Sometimes, the Crown Attorney neglects to tender the drug certificate, resulting in an acquittal.
The Crown Attorney must also prove that the person charged was in possession of the illicit drug.
To prove someone is in actual possession of a drug, the Crown must show (i) knowledge of what the item is; and (ii) some measure of control over the item.
Having an illegal drug in your pocket may not establish actual possession if a doubt can be raised on the issue of knowledge that the item existed. For example, one may wear an item of clothing (such as a jacket or pair of jeans) belonging to friend or relative without knowledge that drugs were left in the pockets of the clothing. This person cannot be said to have knowledge of the illegal drug.Without knowledge that the drug was there in the first place, one cannot properly be found guilty of the offence of possession.
Another scenario may exist where the person was aware of the item in their possession but they did not know the item was an illegal drug. For example, someone in possession of a bag of marijuana, mistakenly thinking it was a bag of oregano or another type of herb used for cooking cannot be said to have the requisite knowledge to establish possession of the illicit narcotic.
However, mistaking one type of illegal drug for another type of illegal drug is not a proper defense to possession of a narcotic. A person will not be acquitted of possession where he or she asserts that they believed they were in possession of cocaine when they were actually in possession of heroin.
Actual ownership of the drug is not important.
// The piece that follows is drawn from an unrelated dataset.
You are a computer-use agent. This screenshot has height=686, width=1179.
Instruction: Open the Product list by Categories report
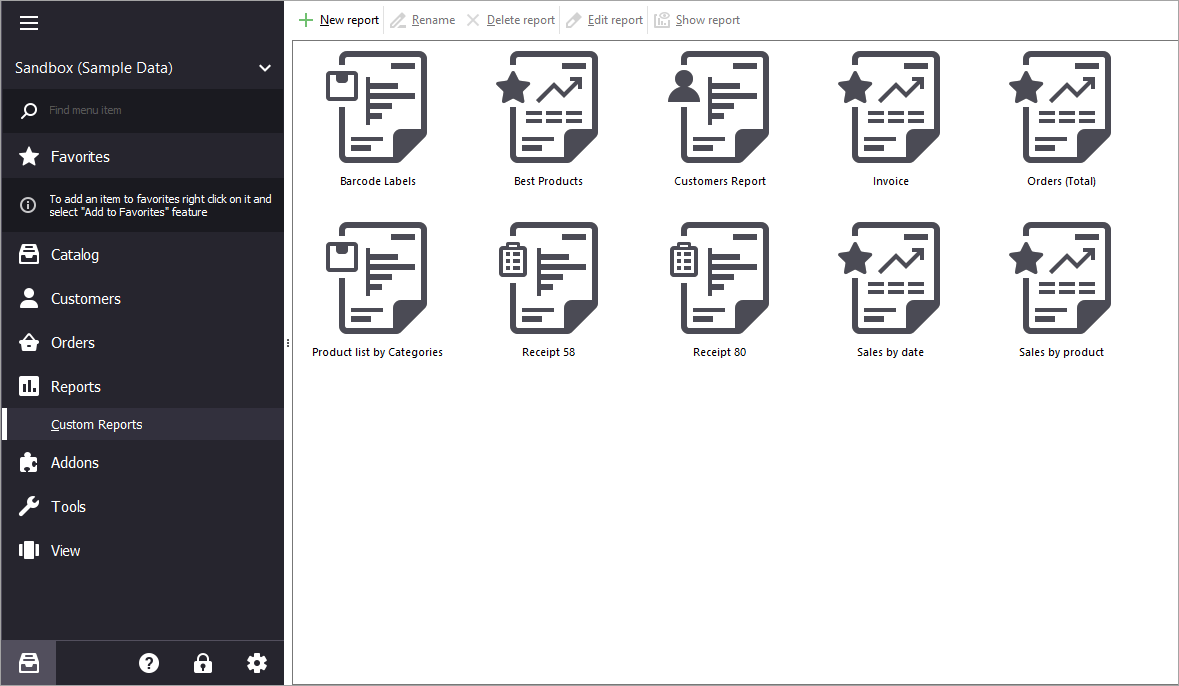pyautogui.click(x=378, y=279)
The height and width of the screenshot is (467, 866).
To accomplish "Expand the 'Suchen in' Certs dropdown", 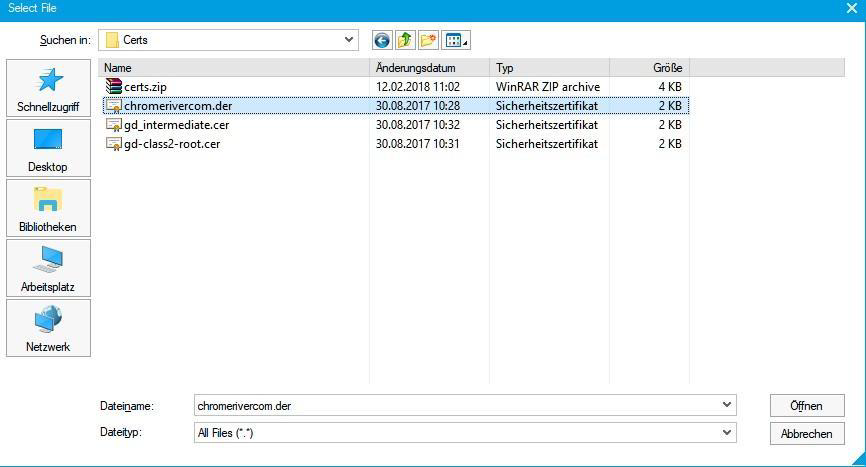I will coord(348,40).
One can be found in possession of something that belonged to or was “owned” by someone else.
Even if the Crown can prove that a person had knowledge of the illegal drug, the Crown must also prove that the person exercised some measure of control over the drug.
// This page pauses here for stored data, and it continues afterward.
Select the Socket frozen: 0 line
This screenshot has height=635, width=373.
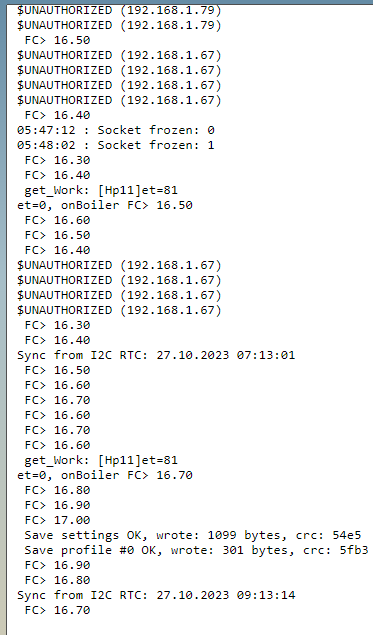click(x=115, y=130)
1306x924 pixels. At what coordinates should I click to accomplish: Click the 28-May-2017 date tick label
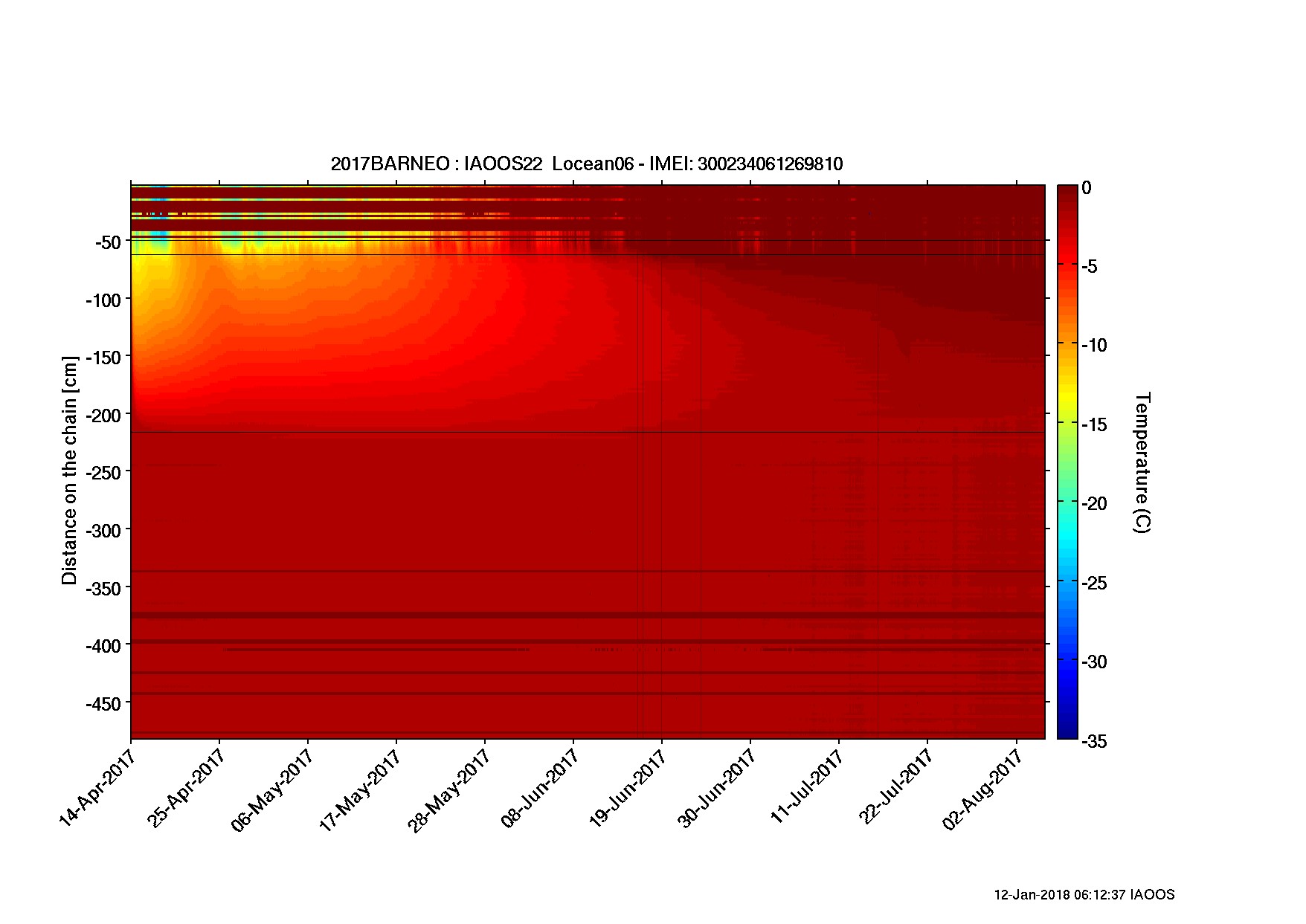pos(450,789)
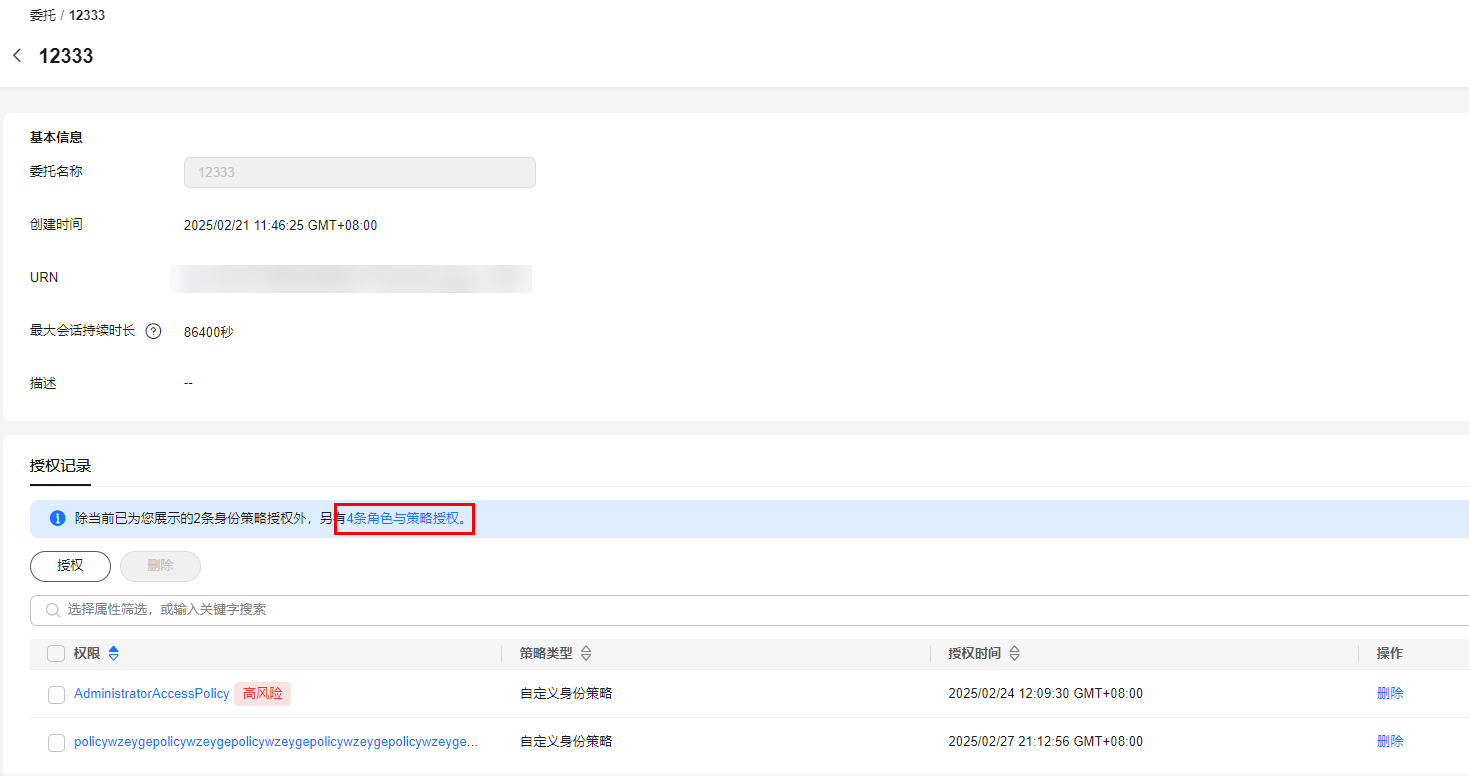Viewport: 1469px width, 781px height.
Task: Open the AdministratorAccessPolicy policy link
Action: point(151,694)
Even if someone doesn’t actually have drugs located on their person (actual possession), they can potentially be found to be in possession of the drugs if it can be determined that they had both knowledge and control over the drugs (constructive possession).
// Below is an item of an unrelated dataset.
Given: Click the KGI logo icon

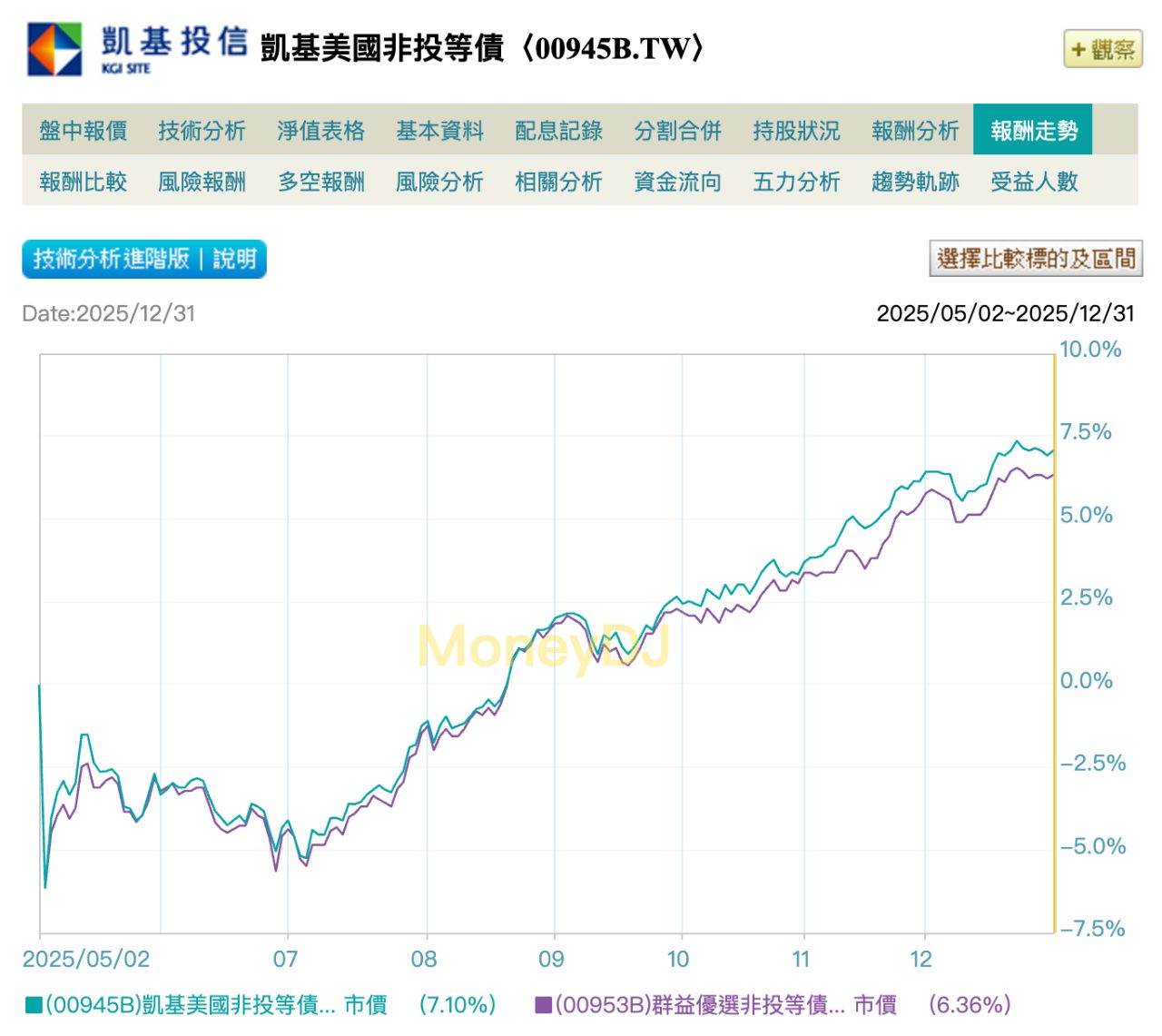Looking at the screenshot, I should [54, 49].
Because the accused is not in physical possession of the drugs in cases of constructive possession, the necessary knowledge and control must be inferred from other evidence.
For example, if drugs are found in the glove box of a motor vehicle owned and driven by the accused at the time the drugs were seized, it may be argued that the driver had the requisite knowledge and control over the vehicle, thus establishing he was in possession of the drugs located within the vehicle. The same can be said for an item found inside an accused person’s bedroom or suitcase.
However, in the same scenario where drugs are located in the glove box, a passenger in the vehicle may not be found guilty of constructive possession as they may be able to raise a doubt as to whether they had either knowledge or control over the illegal substance or the vehicle in which the substance was found.
Joint possession of an illegal drug can be found where one of two or more persons is found in possession of a drug with the knowledge and consent of the others.
The key difference between joint possession and constructive possession is that constructive possession requires an element of control over the item whereas joint possession does not require control but rather the consent that someone else exercise control over the item.
A person may be found guilty of joint possession where the evidence reveals that they permitted someone else to hide drugs inside their apartment or store drugs in the glove box of their motor vehicle.
Quite often, the issue at trial is not whether the Crown can prove the item is an illegal drug or prove that the accused was in possession of the drug. The issue becomes whether or not the police legally obtained the evidence used to establish proof of possession of the narcotic in accordance with constitutional standards.
In Canada, every citizen enjoys the right to be free from unreasonable police searches and the right not to be stopped and detained by the police without a valid reason. Despite these protections, Canadian citizens, especially those from minority groups, are frequently subjected to arbitrary police stops and illegal searches of their homes, vehicles and personal property.
When the police obtain evidence through the violation of a person’s constitutional rights, the Court may conclude that any evidence obtained from the illegal stop or search should not be admitted in the accused person’s trial. This is a special type of application brought before the judge at trial called a “Charter challenge”, referring to the constitutional protections found in the Canadian Charter of Rights and Freedoms.
Daniel Brown has argued several successful charter challenges resulting in the exclusion of evidence in drug cases on the basis that the police lacked a valid reason to stop and search the person leading to the discovery of the drugs.
Even if the police have a valid warrant issued by a judge to search a specific location where drugs are found, it may be possible to challenge the basis for issuing the warrant. If the judge on review finds that the officers who obtained the original warrant relied upon unreliable or inaccurate information when they obtained the warrant, the warrant may be ruled invalid and the results of the search warrant may be excluded from the evidence at trial. In most cases, a successful motion to invalidate a search warrant will result in a finding of “not guilty”.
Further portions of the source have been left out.